Tasks
1. Can you write out everything in the resilify changelog from "1.0.1 — 2026-05-02" down to "from application code.", word for word?
2. Can you continue the resilify changelog from the point where it ends?
(Text excerpt Opens)
Migration (1.0.x → 1.1.0)

// before
return const Failure(message: 'no token', type: FailureType.unauthorized);
// after
return const Error(Failure.unauthorized(message: 'no token'));

// before
if (firstAttempt.type == FailureType.unauthorized) { /* retry */ }
// after
if (firstAttempt.failure.code == 401) { /* retry */ }

// before
result.fold(onSuccess: (t) => ..., onFailure: (f) => ...);
// after
result.fold((t) => ..., (f) => ...);          // positional
// or
result.when(success: (t) => ..., error: (f) => ...);

// before
TokenKeeper(retryPolicy: RefreshRetryPolicy.exponential(maxAttempts: 3));
// after
TokenKeeper(retryConfig: RefreshRetryConfig.exponential(maxAttempts: 3));

dart:core.Error collision — resilify's Error<T> variant shadows dart:core.Error. If you need both in the same file, hide one: import 'dart:core' hide Error;

1.0.1 — 2026-05-02

Added

• Token.isValid([DateTime? now]) — convenience inverse of isExpired; always true for tokens with no expiresAt.
• Token.remainingLifetime([DateTime? now]) — returns Duration? until expiry; null for unknown lifetime, Duration.zero (never negative) when already expired. Useful for countdown timers and progress indicators.
• Token.hasScope(String), Token.hasAllScopes(List<String>), Token.hasAnyScope(List<String>) — RFC 6749 case-sensitive scope-check helpers; remove repetitive scopes.contains calls from application code.
• Token.fromJsonOrNull(Map<String, dynamic>) — safe deserialisation factory that returns null instead of throwing on malformed or corrupt JSON. Preferred at storage read boundaries.
• Result.getOrElse(T Function() fallback) — extracts the success value or calls fallback for a Failure; keeps call sites free of switch boilerplate for the common "or default" case.
(Text excerpt Closes)
(Information given Opens)
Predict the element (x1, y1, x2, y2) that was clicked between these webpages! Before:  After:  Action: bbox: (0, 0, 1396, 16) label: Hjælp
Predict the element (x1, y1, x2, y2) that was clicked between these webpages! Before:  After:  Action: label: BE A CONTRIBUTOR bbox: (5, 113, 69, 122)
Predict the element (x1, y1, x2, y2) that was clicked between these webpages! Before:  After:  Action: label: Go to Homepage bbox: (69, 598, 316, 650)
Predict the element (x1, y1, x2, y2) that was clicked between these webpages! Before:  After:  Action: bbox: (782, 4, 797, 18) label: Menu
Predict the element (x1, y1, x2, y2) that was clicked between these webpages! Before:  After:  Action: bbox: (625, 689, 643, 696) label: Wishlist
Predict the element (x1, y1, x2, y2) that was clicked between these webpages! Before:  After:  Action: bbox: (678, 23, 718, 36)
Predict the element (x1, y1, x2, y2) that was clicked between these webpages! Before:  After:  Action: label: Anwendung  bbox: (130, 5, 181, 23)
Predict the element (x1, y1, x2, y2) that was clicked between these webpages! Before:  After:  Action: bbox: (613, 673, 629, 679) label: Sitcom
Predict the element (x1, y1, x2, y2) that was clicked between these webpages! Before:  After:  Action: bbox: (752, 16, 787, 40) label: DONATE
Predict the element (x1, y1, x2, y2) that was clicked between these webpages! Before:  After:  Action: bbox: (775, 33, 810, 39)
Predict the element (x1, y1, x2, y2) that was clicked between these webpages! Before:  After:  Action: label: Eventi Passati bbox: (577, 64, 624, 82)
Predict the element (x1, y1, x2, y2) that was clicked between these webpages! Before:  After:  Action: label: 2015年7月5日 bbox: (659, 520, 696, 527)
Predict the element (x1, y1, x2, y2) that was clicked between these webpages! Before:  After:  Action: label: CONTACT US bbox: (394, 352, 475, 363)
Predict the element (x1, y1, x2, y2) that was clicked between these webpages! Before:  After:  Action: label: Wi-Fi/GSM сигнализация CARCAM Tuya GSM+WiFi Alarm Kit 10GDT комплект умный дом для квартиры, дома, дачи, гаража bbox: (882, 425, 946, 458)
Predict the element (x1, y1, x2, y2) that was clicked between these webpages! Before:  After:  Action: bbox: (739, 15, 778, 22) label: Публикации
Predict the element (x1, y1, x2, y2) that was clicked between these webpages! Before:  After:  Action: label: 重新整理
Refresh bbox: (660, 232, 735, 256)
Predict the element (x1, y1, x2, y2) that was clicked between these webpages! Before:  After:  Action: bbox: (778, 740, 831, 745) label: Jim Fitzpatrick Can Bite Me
(Information given Closes)
Responses to the tasks
1.
1.0.1 — 2026-05-02

Added

• Token.isValid([DateTime? now]) — convenience inverse of isExpired; always true for tokens with no expiresAt.
• Token.remainingLifetime([DateTime? now]) — returns Duration? until expiry; null for unknown lifetime, Duration.zero (never negative) when already expired. Useful for countdown timers and progress indicators.
• Token.hasScope(String), Token.hasAllScopes(List<String>), Token.hasAnyScope(List<String>) — RFC 6749 case-sensitive scope-check helpers; remove repetitive scopes.contains calls from application code.

2.
• TokenKeeper.isRefreshing — synchronous bool getter; true while a refresh is actively in flight. Useful for showing loading spinners without subscribing to the event stream.
• TokenKeeperInterceptor.onRefreshFailed callback — optional hook invoked when a 401-triggered refresh fails. Allows navigating to login directly from the interceptor without a separate events subscription.

Improved

• Failure.toString() now produces a readable Failure(type: message[, cause: ...]) string instead of the default Equatable dump — makes test failure output immediately actionable.
• TokenEvent subclasses now implement Equatable (with props) so events can be compared with == directly in tests and reactive state layers without .runtimeType checks.

1.0.0 — 2026-05-02

Added

• Token model with JSON, equality, expiry helpers, and copyWith.
• Result<T> / Success<T> / Failure<T> sealed types with FailureType enum (unauthorized, network, unknown).
• TokenStorage interface plus InMemoryTokenStorage implementation.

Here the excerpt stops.